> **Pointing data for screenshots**

____________________

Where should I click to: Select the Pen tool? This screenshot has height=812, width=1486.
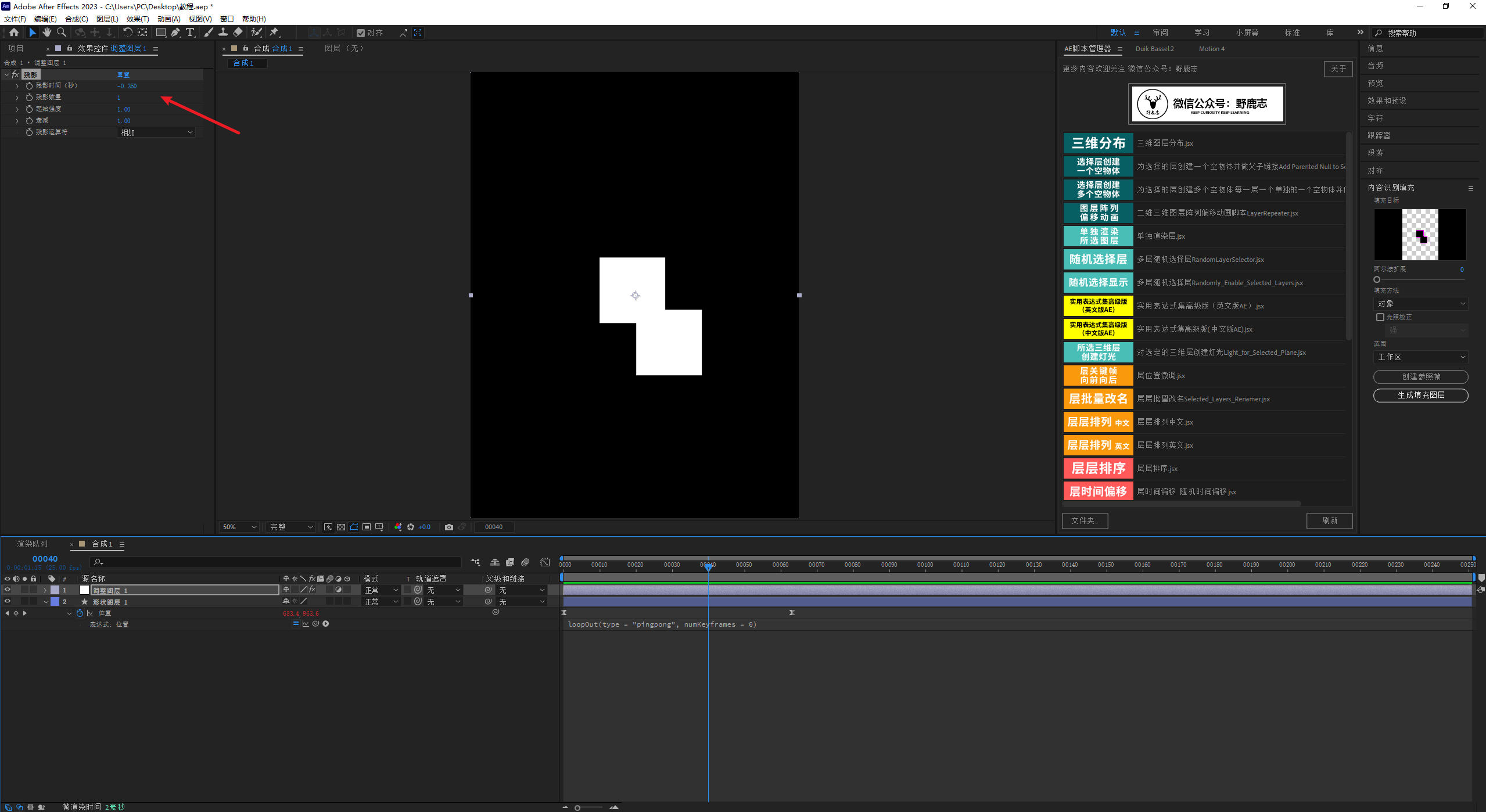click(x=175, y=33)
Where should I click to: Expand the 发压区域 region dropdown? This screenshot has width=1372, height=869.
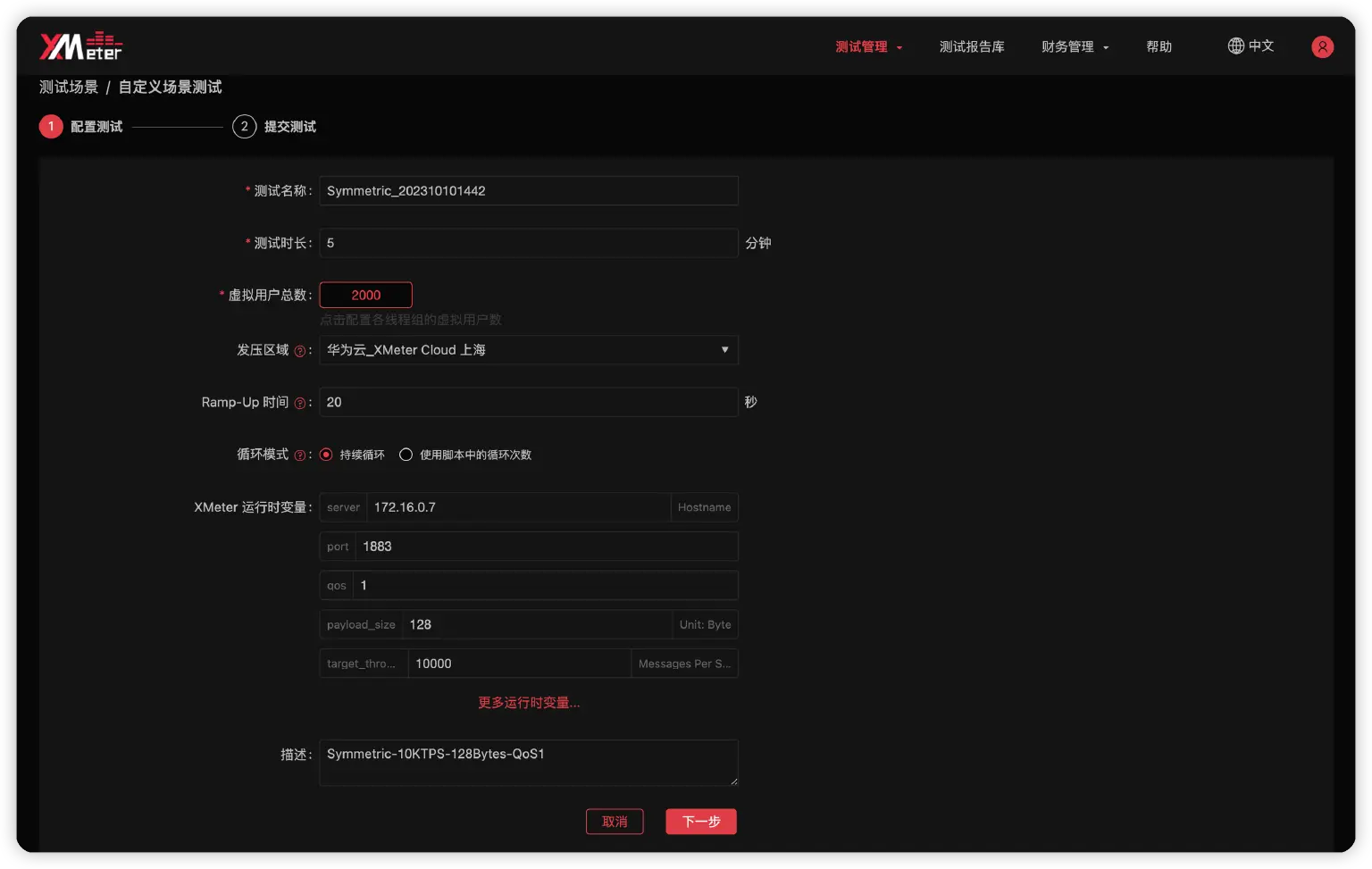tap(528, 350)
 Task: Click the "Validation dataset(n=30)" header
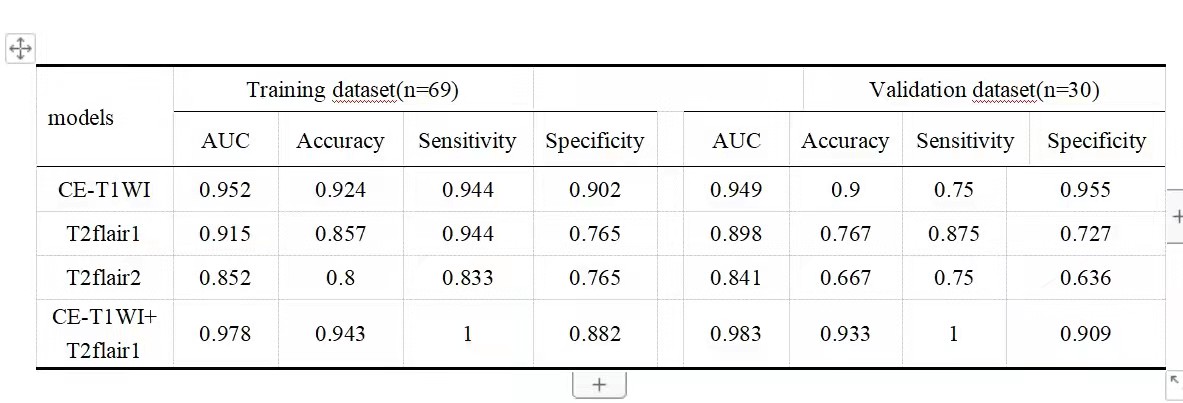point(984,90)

____________________

> **Challenge**
Rescale the entries above by reproducing every line, requests included, with each coordinate in the answers multiplied by 0.9 and rounded to the nearest whole number, halves rounded up. Omit the pictures from your response.

> **Final result**
Where should I click to: Select the Pen tool? This screenshot has height=812, width=1486.
click(x=158, y=30)
Where should I click to: Expand the 发压区域 region dropdown? This screenshot has width=1372, height=869.
tap(475, 315)
 Task: Click the "Validation dataset(n=30)" header
point(886,81)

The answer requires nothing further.